July 3, 2019 – First responders are on the scene of a massive fire involving two Bourbon maturation warehouses at a Jim Beam facility in Woodford County, Kentucky. The fire started shortly before midnight Tuesday night at the site of the former Old Crow Distillery on McCracken Pike as thunderstorms hit the area. The distillery closed in 1987, but Beam Suntory continues to use the warehouses on the site to mature whiskey.
According to Lexington television station WKYT, approximately 45,000 barrels of whiskey were in the one warehouse still burning as of Wednesday morning. The fire spread to a second warehouse nearby, but firefighters were able to contain it shortly after arriving on the scene. There is no word on what caused the fire, but Woodford County emergency officials are not ruling out a lightning strike as the potential cause.
Beam Suntory has declined to make executives available for interviews at the present time, but issued a statement Wednesday morning:
“We are thankful that no one was injured in this incident, and we are grateful to the courageous firefighters from multiple jurisdictions who brought the fire under control and prevented it from spreading. Initial reports suggest the fire resulted from a lightning strike, and we will work with local authorities to confirm the cause and to remediate the impacts. We have a comprehensive warehouse safety program that includes regular inspections and rigorous protocols to promote safety and the security of our aging inventory. We operate 126 barrel warehouses in Kentucky that hold approximately 3.3 million barrels for our brands, and the warehouse that was destroyed contained 45,000 barrels of relatively young whiskey from the Jim Beam mash bill. Given the age of the lost whiskey, this fire will not impact the availability of Jim Beam for consumers.”
The Old Crow site is a key part of Kentucky Bourbon history. Oscar Pepper built the original distillery along Glenns Creek, and distiller Dr. James Crow made what would become known as “Old Crow” there in the years leading up to the Civil War. The distillery passed through several hands in the years before and after Prohibition until it was purchased by National Distillers. In 1987, Beam Suntory’s predecessor company, American Brands, acquired the distillery along with the whiskey brand and promptly closed the distillery.
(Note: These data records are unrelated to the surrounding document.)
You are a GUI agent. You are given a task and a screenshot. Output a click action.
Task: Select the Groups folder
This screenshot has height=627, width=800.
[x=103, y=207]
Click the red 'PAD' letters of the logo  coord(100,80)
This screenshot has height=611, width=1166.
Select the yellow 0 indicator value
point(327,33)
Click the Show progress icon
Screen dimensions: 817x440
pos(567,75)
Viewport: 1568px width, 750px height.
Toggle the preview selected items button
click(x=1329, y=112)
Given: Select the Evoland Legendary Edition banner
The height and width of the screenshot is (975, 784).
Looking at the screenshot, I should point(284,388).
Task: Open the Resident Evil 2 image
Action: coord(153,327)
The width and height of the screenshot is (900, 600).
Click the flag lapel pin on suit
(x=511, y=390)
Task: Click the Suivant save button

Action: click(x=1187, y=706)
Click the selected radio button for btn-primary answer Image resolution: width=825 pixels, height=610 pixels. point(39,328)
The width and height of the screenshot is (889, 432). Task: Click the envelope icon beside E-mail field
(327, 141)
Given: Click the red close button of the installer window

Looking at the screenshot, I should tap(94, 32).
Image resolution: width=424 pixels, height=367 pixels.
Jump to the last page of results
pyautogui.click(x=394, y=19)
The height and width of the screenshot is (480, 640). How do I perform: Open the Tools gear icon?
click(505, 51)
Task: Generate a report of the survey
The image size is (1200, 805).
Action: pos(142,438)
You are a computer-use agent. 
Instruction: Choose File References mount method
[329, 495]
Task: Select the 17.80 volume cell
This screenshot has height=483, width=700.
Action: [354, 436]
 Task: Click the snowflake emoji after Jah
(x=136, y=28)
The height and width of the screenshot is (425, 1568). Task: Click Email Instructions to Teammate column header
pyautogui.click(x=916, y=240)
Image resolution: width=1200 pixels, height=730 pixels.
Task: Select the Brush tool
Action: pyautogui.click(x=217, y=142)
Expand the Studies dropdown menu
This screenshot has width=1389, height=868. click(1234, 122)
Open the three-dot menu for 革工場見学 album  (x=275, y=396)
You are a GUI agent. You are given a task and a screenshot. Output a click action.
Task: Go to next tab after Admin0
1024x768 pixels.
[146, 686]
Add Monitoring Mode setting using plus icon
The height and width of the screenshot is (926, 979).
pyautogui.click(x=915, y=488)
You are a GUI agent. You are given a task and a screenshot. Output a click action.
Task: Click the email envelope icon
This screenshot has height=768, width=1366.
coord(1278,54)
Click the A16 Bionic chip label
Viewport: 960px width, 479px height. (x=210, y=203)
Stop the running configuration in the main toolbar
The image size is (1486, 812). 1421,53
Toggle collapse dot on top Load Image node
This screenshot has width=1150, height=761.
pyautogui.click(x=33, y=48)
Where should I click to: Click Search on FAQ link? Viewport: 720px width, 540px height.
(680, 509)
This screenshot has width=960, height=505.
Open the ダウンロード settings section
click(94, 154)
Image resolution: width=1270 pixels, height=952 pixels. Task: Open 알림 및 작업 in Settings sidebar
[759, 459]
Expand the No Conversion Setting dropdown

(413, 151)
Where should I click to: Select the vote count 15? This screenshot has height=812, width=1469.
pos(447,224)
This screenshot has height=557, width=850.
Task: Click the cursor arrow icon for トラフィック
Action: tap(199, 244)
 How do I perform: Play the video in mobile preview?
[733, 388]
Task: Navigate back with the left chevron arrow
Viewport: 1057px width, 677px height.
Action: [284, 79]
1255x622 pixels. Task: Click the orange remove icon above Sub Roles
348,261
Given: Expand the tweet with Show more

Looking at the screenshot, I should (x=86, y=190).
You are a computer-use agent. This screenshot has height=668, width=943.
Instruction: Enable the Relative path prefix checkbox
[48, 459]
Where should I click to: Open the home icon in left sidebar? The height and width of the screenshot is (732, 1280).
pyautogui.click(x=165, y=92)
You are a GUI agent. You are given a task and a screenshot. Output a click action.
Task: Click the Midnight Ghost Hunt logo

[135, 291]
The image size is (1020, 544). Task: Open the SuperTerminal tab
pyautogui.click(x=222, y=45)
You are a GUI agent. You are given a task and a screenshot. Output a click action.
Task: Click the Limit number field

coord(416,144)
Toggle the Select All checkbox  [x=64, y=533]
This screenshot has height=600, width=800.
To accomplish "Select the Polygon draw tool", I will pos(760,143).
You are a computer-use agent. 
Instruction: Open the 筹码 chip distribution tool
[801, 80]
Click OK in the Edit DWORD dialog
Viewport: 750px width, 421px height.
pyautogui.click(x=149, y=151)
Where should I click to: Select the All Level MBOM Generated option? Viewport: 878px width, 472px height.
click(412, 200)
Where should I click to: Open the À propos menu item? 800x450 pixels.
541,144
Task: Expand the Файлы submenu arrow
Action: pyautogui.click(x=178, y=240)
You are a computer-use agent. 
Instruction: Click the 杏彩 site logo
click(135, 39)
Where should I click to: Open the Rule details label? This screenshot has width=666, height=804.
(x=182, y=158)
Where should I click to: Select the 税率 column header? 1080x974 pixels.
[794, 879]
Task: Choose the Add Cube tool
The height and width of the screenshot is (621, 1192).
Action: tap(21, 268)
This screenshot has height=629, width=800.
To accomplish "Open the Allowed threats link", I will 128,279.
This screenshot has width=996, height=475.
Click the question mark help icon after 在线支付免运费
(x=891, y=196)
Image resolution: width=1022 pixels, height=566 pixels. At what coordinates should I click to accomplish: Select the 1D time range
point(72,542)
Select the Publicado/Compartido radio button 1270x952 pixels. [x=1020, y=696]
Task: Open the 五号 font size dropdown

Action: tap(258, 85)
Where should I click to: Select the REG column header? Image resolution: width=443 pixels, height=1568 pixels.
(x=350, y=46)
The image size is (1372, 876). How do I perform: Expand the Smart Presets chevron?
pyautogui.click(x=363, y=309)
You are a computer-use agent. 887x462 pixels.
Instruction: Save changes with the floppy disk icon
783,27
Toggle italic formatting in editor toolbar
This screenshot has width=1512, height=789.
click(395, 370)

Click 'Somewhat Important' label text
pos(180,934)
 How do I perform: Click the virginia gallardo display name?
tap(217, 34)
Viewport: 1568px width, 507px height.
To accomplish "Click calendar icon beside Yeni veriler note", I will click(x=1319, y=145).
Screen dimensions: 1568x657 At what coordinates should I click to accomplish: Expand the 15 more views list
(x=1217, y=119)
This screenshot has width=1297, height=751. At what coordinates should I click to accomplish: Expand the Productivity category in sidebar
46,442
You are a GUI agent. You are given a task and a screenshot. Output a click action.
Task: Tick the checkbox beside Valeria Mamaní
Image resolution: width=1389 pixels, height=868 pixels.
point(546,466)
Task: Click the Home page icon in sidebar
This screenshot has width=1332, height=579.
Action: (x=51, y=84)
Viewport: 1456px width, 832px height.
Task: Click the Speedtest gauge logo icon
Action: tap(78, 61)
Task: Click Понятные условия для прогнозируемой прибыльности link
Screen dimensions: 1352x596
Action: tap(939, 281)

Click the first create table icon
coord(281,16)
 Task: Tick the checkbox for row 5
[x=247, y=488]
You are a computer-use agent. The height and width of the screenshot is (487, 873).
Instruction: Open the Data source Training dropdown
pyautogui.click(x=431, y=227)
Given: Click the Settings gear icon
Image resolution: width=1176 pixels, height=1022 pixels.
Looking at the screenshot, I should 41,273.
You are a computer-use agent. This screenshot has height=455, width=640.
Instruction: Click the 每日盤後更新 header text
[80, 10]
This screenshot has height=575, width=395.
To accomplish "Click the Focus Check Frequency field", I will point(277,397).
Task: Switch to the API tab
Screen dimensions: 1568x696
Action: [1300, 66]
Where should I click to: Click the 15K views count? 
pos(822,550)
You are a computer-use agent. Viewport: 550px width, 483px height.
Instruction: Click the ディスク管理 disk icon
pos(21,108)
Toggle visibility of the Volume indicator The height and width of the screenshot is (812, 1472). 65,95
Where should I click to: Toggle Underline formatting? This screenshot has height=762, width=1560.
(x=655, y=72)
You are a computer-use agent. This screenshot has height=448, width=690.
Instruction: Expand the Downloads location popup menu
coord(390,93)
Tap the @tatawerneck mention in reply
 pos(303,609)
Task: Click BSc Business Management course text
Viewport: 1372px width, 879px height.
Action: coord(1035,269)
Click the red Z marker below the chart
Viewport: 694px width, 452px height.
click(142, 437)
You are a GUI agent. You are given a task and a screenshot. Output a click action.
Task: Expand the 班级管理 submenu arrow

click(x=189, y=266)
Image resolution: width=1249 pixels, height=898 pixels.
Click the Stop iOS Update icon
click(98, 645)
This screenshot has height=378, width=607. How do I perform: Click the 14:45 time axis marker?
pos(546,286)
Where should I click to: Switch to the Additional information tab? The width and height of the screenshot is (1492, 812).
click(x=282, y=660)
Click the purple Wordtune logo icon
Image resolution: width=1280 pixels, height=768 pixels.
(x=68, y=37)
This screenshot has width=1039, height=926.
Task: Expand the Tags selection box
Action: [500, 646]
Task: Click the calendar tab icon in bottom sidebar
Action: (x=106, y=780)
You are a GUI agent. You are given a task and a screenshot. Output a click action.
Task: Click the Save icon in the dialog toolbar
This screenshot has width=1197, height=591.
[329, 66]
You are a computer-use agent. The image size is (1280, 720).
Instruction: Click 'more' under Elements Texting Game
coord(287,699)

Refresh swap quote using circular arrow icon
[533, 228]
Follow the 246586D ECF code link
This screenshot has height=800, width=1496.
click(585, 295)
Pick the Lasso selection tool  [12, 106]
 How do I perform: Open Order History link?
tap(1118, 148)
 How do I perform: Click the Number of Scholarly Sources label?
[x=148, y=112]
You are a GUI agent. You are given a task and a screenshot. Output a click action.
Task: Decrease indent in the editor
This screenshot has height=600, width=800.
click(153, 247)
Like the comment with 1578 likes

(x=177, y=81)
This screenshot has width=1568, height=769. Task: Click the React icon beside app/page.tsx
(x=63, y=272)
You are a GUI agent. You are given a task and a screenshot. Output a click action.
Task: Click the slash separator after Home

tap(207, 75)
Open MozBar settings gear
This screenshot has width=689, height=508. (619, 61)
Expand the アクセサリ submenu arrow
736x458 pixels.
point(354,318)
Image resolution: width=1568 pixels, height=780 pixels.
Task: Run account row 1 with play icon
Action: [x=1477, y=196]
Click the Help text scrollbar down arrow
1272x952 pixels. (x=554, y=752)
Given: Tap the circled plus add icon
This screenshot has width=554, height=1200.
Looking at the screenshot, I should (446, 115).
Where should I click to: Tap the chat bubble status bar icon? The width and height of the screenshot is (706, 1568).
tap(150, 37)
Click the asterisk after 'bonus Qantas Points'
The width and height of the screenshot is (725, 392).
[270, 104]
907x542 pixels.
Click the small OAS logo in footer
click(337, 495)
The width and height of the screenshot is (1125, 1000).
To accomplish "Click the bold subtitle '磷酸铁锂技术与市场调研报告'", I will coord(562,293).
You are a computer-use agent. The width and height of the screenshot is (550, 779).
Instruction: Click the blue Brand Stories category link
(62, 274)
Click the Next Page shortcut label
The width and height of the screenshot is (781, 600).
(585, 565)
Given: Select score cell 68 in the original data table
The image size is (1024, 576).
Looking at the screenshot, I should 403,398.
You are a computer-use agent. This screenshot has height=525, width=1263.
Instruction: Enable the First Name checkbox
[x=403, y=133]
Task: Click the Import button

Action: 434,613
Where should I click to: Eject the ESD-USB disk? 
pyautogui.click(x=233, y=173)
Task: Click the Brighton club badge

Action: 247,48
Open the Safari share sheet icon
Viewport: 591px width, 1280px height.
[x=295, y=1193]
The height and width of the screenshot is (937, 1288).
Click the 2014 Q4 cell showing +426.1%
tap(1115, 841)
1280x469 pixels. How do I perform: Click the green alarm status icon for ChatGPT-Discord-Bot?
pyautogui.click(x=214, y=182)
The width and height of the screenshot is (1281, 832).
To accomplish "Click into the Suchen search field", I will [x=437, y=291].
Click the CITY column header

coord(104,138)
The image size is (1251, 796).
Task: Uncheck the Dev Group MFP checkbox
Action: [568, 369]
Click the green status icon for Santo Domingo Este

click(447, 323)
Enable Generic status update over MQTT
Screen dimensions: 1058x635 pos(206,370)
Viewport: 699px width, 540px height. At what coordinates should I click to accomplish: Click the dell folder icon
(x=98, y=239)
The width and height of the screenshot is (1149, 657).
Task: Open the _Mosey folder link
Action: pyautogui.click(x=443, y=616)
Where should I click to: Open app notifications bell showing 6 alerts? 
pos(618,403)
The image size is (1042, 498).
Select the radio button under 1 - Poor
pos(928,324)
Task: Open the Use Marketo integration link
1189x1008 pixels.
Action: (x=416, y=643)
Glenns Creek Distilling resumed distilling in 2015 on 16 acres of the original Old Crow site adjacent to the Beam warehouses. A distillery worker told WhiskyCast there has been no impact on their operations from the fire, other than water pooling in the yard outside the distillery and the access road being closed for emergency equipment. The scene is less than half a mile from Castle & Key Distillery, which is also located along Glenns Creek.
This is the second major incident involving a maturation warehouse in Kentucky within the past month, and the third in the past year. Part of a rickhouse at Terressentia’s O.Z. Tyler Distillery in Owensboro collapsed during an overnight thunderstorm on June 16, and barrel recovery work continues at the site. Weather is also believed to be the cause for that collapse, but investigators are still going through the wreckage to determine the exact cause. On June 22, 2018, half of a warehouse at Sazerac’s Barton 1792 Distillery in Bardstown collapsed, while the rest of the warehouse collapsed on July 4, 2018. No cause has ever been disclosed for that incident.
This story will be updated with additional information as it becomes available.